# [INSTRUCTIONS TO FOLLOW]
Return precisely the opening lines of the listing below, ending with the line that contains "Given: Open the tweet's more options menu".
(Beginning of RECORDED INFORMATION)
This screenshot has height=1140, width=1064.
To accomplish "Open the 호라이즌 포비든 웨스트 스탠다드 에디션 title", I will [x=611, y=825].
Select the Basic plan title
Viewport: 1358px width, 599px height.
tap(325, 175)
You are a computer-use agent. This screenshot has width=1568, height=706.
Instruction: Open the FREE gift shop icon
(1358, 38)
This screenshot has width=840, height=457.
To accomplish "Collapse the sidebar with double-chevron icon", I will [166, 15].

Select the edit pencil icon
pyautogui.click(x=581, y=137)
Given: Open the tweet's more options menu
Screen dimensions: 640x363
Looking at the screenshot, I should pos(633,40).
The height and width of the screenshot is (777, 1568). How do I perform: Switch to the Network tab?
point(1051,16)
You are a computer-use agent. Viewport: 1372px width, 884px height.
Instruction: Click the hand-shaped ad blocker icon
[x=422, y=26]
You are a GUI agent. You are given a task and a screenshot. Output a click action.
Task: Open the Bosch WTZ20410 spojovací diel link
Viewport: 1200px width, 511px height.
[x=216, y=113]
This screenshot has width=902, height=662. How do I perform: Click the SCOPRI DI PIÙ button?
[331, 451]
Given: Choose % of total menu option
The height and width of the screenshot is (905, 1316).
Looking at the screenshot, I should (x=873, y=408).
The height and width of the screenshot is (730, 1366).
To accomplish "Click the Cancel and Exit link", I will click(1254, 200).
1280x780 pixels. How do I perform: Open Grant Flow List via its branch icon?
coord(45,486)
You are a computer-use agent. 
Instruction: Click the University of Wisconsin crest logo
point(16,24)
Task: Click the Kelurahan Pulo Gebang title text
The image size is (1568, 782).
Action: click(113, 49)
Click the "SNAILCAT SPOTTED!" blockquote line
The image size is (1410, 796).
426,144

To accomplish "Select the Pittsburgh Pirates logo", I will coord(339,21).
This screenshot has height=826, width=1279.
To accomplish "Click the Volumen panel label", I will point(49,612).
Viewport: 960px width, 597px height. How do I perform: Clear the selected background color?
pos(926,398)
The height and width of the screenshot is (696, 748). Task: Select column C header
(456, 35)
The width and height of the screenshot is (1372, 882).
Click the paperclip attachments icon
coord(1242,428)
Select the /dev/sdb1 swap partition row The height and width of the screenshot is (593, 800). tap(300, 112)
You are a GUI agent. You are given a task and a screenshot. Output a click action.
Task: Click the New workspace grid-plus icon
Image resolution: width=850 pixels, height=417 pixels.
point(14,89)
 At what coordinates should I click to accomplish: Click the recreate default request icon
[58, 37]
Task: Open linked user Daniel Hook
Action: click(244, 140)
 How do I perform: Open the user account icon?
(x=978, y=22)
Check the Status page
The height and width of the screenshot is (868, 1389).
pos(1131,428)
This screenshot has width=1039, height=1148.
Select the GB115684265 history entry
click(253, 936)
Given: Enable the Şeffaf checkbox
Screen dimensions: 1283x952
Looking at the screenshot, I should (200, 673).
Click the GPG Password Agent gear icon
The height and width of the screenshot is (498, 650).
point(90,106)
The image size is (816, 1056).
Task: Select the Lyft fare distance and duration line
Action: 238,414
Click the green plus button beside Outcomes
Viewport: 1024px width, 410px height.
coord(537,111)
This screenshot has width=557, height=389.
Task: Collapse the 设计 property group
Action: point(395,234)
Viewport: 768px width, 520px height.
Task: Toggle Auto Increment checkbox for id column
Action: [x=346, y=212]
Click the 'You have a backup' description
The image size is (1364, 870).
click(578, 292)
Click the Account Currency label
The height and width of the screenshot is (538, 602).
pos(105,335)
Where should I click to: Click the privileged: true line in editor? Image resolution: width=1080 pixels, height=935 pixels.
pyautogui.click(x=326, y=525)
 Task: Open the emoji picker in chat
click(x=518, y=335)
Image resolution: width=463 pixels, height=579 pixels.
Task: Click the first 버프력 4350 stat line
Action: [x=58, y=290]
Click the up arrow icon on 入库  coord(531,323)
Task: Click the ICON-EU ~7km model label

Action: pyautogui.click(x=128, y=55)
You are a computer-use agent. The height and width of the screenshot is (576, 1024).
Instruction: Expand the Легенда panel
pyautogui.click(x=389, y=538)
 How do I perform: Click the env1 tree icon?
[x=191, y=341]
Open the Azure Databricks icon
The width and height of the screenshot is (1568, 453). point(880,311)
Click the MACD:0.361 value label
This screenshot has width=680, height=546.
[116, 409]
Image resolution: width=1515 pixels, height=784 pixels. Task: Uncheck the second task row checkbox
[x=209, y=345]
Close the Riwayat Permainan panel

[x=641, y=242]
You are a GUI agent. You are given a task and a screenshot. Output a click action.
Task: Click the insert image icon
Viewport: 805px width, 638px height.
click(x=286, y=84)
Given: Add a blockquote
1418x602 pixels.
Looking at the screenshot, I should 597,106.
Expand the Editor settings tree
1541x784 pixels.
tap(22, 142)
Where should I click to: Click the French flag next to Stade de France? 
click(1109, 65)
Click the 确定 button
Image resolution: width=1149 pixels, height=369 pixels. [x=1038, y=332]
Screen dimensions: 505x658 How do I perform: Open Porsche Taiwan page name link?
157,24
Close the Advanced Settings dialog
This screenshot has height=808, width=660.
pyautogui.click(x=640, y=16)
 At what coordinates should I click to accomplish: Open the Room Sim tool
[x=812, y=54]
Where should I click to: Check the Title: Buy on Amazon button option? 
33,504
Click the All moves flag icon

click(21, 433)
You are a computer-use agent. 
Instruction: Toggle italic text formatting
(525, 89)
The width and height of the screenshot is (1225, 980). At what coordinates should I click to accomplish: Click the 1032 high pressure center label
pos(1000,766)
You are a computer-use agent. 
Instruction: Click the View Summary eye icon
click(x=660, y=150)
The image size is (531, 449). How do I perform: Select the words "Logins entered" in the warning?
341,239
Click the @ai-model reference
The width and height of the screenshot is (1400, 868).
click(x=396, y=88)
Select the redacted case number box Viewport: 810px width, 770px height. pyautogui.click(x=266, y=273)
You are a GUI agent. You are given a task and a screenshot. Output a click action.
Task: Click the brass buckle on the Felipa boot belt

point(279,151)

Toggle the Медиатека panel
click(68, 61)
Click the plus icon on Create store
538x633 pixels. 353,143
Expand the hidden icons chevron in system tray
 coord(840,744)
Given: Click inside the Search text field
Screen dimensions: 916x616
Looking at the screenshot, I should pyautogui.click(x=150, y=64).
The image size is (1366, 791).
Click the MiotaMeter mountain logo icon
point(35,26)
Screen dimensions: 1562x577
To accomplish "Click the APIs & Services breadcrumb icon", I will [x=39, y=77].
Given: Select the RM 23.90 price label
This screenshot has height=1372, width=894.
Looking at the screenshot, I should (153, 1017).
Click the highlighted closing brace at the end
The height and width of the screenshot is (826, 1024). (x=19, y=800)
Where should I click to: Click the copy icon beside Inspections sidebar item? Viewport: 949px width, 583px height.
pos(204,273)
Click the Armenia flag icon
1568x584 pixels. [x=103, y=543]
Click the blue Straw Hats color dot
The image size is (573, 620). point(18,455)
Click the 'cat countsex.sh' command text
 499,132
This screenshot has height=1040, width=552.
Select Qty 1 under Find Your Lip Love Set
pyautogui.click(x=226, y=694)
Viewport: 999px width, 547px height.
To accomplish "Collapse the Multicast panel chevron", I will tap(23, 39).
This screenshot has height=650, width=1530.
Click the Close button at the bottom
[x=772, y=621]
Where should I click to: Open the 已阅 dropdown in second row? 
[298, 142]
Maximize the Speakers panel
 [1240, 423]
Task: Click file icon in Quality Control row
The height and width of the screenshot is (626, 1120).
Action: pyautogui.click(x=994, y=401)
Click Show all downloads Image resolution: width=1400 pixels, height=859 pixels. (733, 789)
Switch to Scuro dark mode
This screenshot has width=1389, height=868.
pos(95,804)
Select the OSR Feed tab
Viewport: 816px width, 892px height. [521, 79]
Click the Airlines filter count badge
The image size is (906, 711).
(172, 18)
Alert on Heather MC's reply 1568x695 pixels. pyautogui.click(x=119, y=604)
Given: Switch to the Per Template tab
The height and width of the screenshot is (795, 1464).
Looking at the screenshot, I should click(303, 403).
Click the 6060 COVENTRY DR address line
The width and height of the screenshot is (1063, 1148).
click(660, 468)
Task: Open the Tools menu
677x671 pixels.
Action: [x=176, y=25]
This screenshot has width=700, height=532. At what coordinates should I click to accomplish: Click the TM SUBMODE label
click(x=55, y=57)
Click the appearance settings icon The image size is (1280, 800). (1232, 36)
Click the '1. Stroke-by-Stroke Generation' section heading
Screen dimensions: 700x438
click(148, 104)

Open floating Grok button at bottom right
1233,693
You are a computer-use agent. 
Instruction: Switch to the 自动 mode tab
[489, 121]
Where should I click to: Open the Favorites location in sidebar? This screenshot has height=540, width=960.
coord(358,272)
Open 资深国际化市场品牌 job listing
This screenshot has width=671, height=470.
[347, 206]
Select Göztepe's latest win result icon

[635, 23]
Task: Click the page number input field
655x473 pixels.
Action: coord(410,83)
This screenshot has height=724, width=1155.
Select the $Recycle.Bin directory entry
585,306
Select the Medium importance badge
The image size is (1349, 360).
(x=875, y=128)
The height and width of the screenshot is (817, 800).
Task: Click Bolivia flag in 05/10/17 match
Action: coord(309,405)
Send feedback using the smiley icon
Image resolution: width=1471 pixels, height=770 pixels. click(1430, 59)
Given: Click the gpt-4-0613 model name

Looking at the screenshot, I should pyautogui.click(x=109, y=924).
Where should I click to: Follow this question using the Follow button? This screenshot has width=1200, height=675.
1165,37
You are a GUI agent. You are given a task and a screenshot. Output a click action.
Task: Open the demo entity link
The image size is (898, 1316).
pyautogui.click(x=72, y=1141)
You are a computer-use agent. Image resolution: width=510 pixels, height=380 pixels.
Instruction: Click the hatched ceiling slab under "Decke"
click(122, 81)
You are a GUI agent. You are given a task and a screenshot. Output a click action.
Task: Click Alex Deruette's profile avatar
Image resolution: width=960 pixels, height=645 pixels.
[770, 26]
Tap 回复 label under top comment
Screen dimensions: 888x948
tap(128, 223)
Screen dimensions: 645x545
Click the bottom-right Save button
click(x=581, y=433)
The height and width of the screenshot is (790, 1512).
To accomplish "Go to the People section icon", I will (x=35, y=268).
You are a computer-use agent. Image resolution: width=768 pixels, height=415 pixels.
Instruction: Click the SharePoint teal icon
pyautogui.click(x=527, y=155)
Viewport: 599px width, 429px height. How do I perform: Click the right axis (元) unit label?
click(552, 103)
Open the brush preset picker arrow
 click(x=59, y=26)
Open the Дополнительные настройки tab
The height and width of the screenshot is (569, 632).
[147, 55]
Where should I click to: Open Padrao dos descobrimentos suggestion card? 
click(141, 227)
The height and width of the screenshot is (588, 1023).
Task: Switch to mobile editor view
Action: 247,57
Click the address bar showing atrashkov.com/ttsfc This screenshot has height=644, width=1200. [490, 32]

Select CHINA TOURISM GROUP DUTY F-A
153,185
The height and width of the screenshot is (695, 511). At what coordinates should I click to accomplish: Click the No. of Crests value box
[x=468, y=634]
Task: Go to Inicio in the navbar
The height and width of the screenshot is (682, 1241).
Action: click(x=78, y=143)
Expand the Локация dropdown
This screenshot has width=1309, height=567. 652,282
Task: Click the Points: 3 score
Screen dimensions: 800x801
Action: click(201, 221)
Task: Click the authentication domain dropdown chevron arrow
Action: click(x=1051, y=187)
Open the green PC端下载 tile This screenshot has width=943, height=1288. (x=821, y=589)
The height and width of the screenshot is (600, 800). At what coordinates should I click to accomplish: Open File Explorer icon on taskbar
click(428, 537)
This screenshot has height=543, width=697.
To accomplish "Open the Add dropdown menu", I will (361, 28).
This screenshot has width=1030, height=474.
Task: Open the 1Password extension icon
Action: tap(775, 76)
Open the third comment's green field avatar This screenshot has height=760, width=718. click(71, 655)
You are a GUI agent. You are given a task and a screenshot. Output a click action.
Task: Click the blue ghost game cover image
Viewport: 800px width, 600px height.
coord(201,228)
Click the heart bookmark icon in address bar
(End of RECORDED INFORMATION)
# [RESULT FOR THIS EXERCISE]
This screenshot has height=1140, width=1064.
To accomplish "Open the 호라이즌 포비든 웨스트 스탠다드 에디션 title", I will [x=611, y=825].
Select the Basic plan title
Viewport: 1358px width, 599px height.
tap(325, 175)
You are a computer-use agent. This screenshot has width=1568, height=706.
Instruction: Open the FREE gift shop icon
(1358, 38)
This screenshot has width=840, height=457.
To accomplish "Collapse the sidebar with double-chevron icon", I will [166, 15].

Select the edit pencil icon
pyautogui.click(x=581, y=137)
Given: Open the tweet's more options menu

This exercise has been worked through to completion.